* Work request *
Word for word, set down the entries that follow.

[Entries taken from a collection]

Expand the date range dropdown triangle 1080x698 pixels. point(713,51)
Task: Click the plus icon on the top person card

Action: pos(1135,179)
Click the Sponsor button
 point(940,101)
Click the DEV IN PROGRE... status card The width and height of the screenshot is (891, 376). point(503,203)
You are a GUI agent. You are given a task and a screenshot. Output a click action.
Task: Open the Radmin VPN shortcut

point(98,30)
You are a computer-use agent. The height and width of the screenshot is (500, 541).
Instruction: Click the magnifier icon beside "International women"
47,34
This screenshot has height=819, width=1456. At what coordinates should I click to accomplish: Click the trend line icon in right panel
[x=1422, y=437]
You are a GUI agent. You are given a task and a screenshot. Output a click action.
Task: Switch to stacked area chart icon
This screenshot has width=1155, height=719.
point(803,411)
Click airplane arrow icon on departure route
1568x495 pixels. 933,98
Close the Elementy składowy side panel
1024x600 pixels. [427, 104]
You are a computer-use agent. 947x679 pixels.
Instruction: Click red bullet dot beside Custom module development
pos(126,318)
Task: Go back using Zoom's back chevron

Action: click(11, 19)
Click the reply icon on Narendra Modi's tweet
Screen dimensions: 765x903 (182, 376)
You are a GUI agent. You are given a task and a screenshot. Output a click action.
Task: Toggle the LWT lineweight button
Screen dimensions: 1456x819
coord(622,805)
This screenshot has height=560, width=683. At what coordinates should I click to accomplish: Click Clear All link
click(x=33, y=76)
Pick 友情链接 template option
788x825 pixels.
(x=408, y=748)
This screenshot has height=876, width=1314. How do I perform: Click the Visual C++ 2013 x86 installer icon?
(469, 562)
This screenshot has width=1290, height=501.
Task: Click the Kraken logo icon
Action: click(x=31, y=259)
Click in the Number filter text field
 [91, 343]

* Response box *
Expand the date range dropdown triangle 1080x698 pixels. point(713,51)
Task: Click the plus icon on the top person card

Action: pos(1135,179)
Click the Sponsor button
 point(940,101)
Click the DEV IN PROGRE... status card The width and height of the screenshot is (891, 376). point(503,203)
You are a GUI agent. You are given a task and a screenshot. Output a click action.
Task: Open the Radmin VPN shortcut

point(98,30)
You are a computer-use agent. The height and width of the screenshot is (500, 541).
Instruction: Click the magnifier icon beside "International women"
47,34
This screenshot has height=819, width=1456. At what coordinates should I click to accomplish: Click the trend line icon in right panel
[x=1422, y=437]
You are a GUI agent. You are given a task and a screenshot. Output a click action.
Task: Switch to stacked area chart icon
This screenshot has width=1155, height=719.
point(803,411)
Click airplane arrow icon on departure route
1568x495 pixels. 933,98
Close the Elementy składowy side panel
1024x600 pixels. [427, 104]
You are a computer-use agent. 947x679 pixels.
Instruction: Click red bullet dot beside Custom module development
pos(126,318)
Task: Go back using Zoom's back chevron

Action: click(11, 19)
Click the reply icon on Narendra Modi's tweet
Screen dimensions: 765x903 (182, 376)
You are a GUI agent. You are given a task and a screenshot. Output a click action.
Task: Toggle the LWT lineweight button
Screen dimensions: 1456x819
coord(622,805)
This screenshot has height=560, width=683. At what coordinates should I click to accomplish: Click Clear All link
click(x=33, y=76)
Pick 友情链接 template option
788x825 pixels.
(x=408, y=748)
This screenshot has height=876, width=1314. How do I perform: Click the Visual C++ 2013 x86 installer icon?
(469, 562)
This screenshot has width=1290, height=501.
Task: Click the Kraken logo icon
Action: click(x=31, y=259)
Click in the Number filter text field
 [91, 343]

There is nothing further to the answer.